After trimming the photos and arranging them, I started adding my own words—Create, Perform, Write, Teach, Travel, Relax, and Give. As my board came to life, and I revisited materials used for projects in years past, I had the added pleasure and enjoyment of spending time in those dear memories.
In the end, I’m very grateful that I chose to spend hands-on time with the words and images that I want to put at the center of my life, as the result is very satisfying. It’s currently mounted to the mirror in our upstairs bathroom, where the light in the house is best, and I can start every morning with a clear view of the road ahead of me.
What do you think? Do you have a vision board?
Vision boards have actually always given me a lot of anxiety–I think there is something about picking and choosing and laying out in a physical sense that can trigger my perfectionism, indecisiveness, and productiveness anxieties.
Your vision board is absolutely beautiful, and actually very inspiring. Kudos to you to not leaning into the “woo woo nonsense” thoughts that so often permeate my own lines of thinking (“What is the point of this extra project I’m giving myself?”) and also, I love your thought process on why doing it physically means more than doing it digitally. I am usually more prone to want to do everything digitally, but then it just feels like “one more thing” I gotta do instead of a fun project.
I definitely sat with the “woo woo” feeling for a long time before I finally gave in. Truly, I have watched other people create their vision board and then just go ahead and achieve their vision, and I know it’s not the board, but I feel like there *must* be something to it! (When you can’t beat ’em, just try doing whatever they’re doing.)
I definitely had to fight my feelings of perfectionism, because all they do is inhibit me. I’ll tell you a secret: I put everything on the board with poster tack, so I can move it or take it off if I want. That small amount of impermanence, which left open the possibility that I could “fix” it if it was “wrong,” made it easier to actually do it.

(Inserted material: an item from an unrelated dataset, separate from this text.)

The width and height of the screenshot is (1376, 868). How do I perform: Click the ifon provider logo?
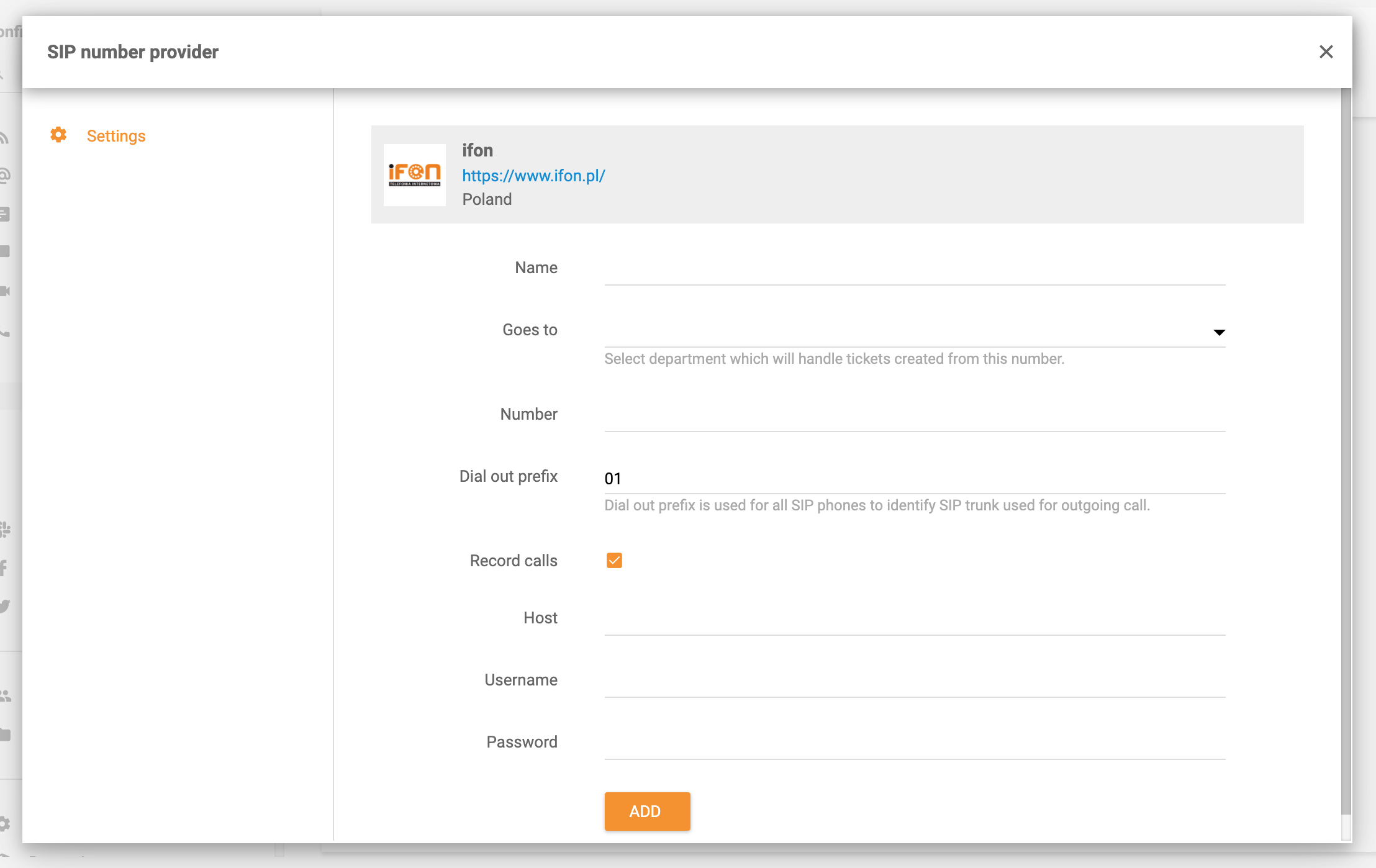click(414, 175)
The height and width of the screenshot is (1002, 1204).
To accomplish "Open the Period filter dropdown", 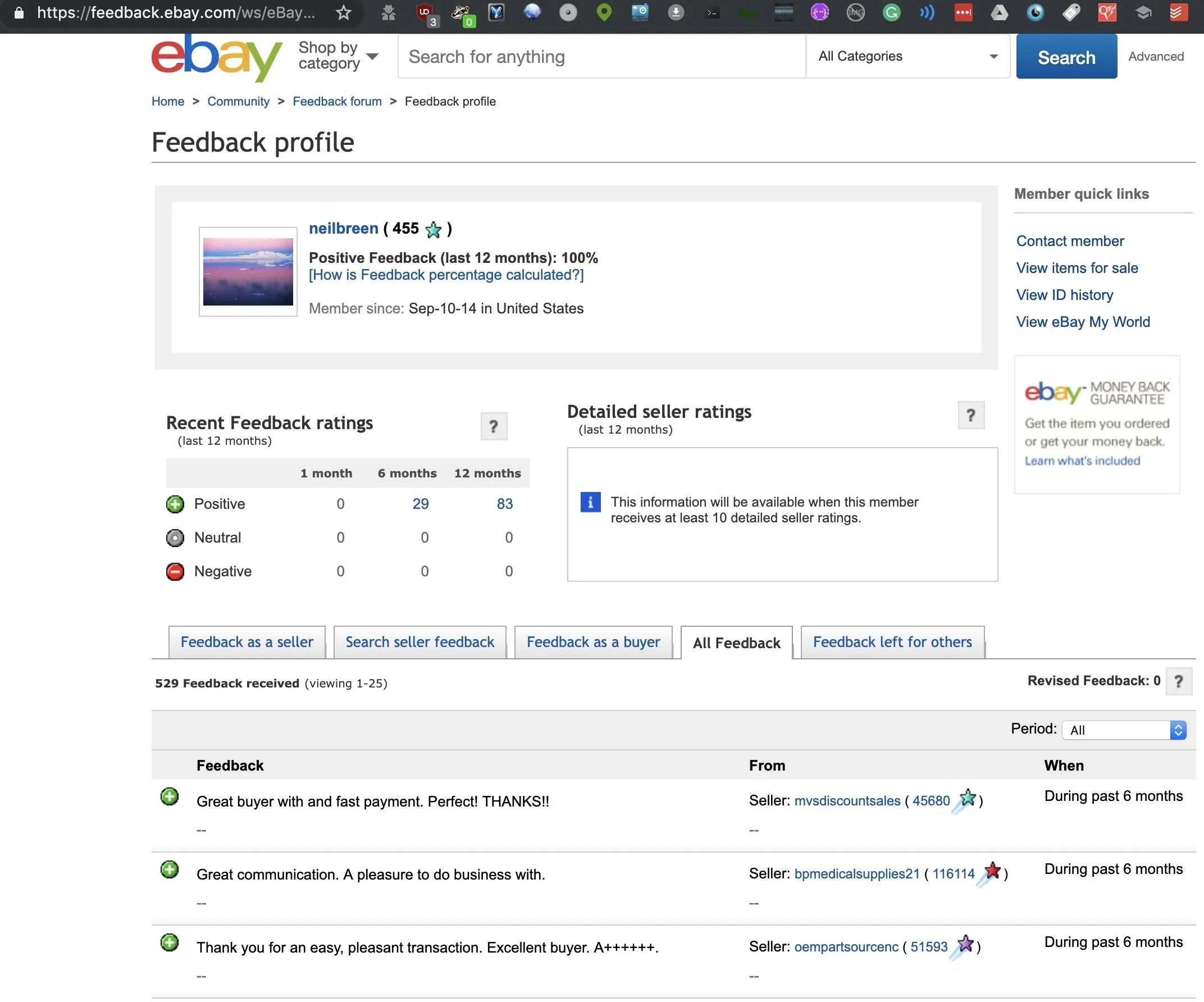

Haven’t done a vision board in a while, but did do Danielle LaPorte’s Desire Map really recently (you come away with 4 or 5 “core desired feelings” that you then set really specific goals toward doing, based on the theory(s) you have about those goals –and the PATH to those goals– generating those feelings for you in your daily life as amplified-ly as possible). I want to do a vision board again, though, it’s been a while, and I think they’re great! It’s just good to move stuff around every now and again, and look at it, and think about it, and see how it bounces off other things we’re looking at and thinking about.
Along the terms of “if you can’t beat ’em, just try whatever they’re doing” I have a practice of “if you don’t believe it, pretend to believe it.” For a couple days or weeks or however long, just try on the actions and perspectives of someone who is totally convinced that XYZ is a thing. More often than not, I end up a believer because I’ve engaged in the things that ultimately prove back at me the thing I was trying to act like I believed in.
Sure, maybe it begs the question of whether or not we can trust a dang thing we ever experience, but I like another question it begs even better: “Am I just, like, the awesomest at proving to myself what I wanted to prove to myself ,or what?!” Which has been a really useful stance for me in accomplishing things I want, haha!
Not sure if anything I just said makes sense to anyone else, but it does to me
Yes! Pretend it! It’s like “dress for the job you want” and “be the change you want to see” – align your effort in a direction, and it’s likely that you will go that direction. My downfall is always having too many options and interests, so it’s nice to have one place to see the things that routinely rise to the surface. And yes, it’s good to reevaluate from time to time. Everything on my board is held up with poster tack, so I have already planned ahead on moving things around/changing them out for other visions!